▶ Activity: When the line containing "You are a GUI" is found in the data below, give it again along with every later line, exactly; drop the pictures.

▶ Records supplied:
☆ ☆ ☆ ☆
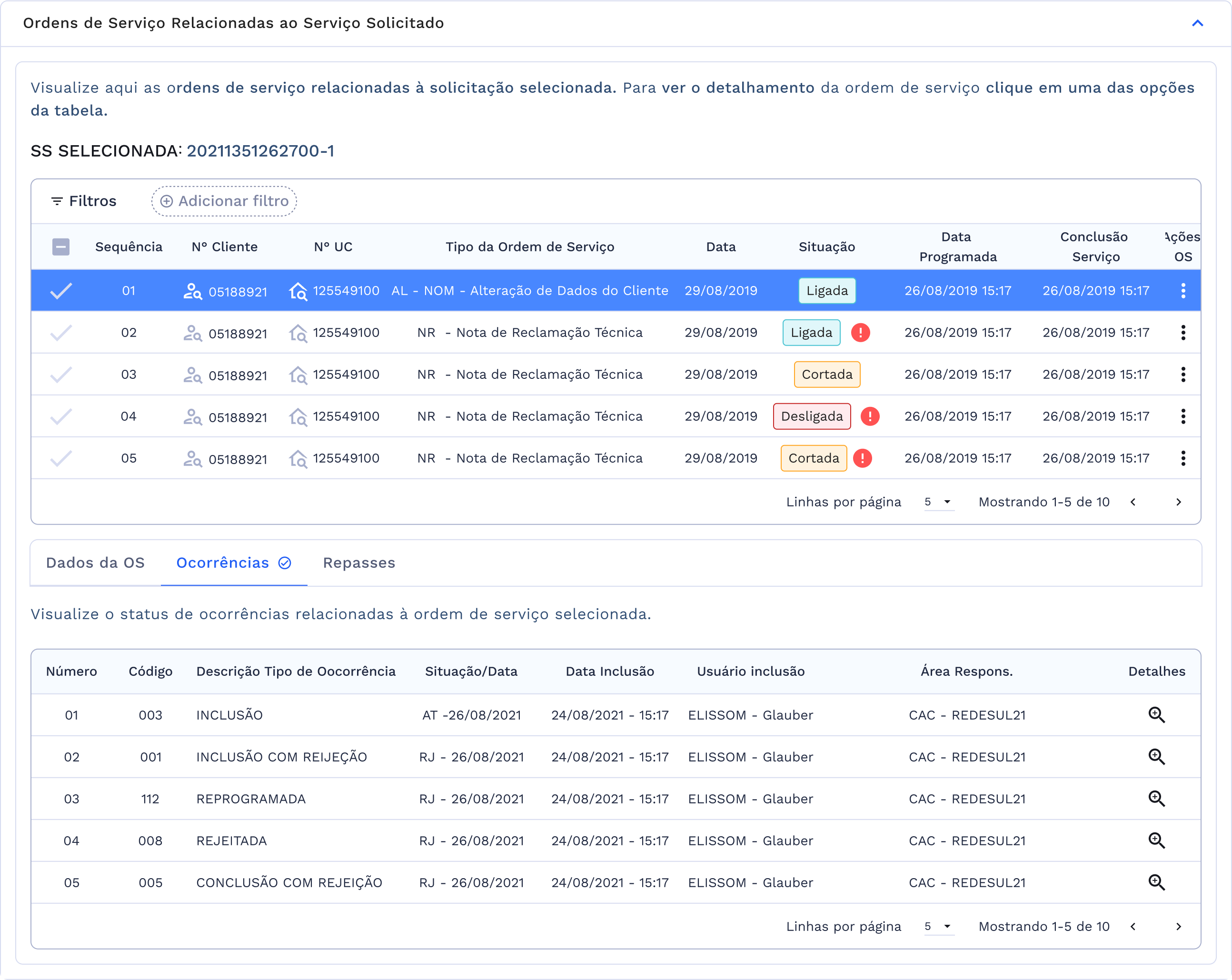The image size is (1232, 980).
Task: Click the Cortada status badge in row 03
Action: [826, 374]
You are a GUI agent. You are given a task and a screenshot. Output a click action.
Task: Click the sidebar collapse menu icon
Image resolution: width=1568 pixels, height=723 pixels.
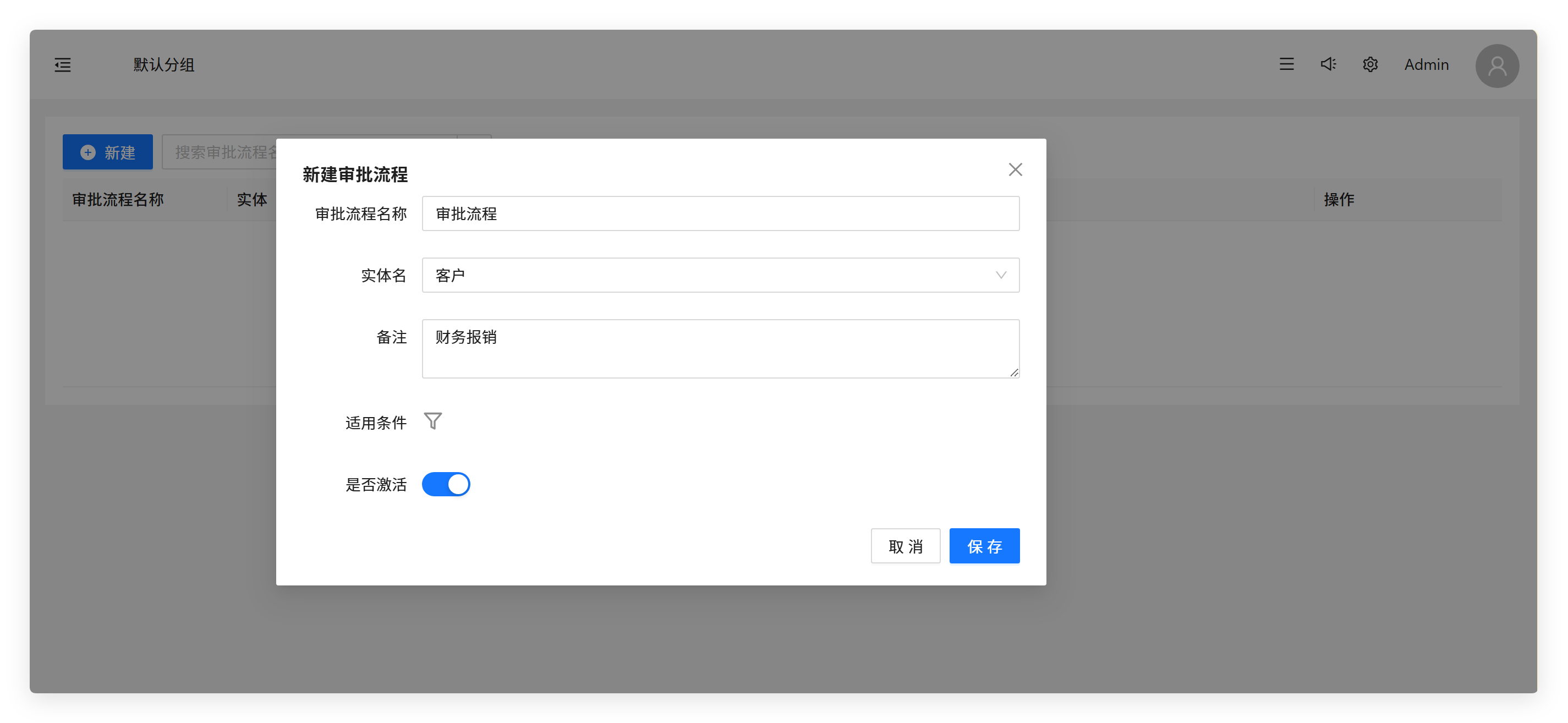[x=63, y=64]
☆ ☆ ☆ ☆
▶ Answer section:
You are a GUI agent. You are given a task and a screenshot. Output a click action.
Task: Click the sidebar collapse menu icon
Image resolution: width=1568 pixels, height=723 pixels.
[x=63, y=64]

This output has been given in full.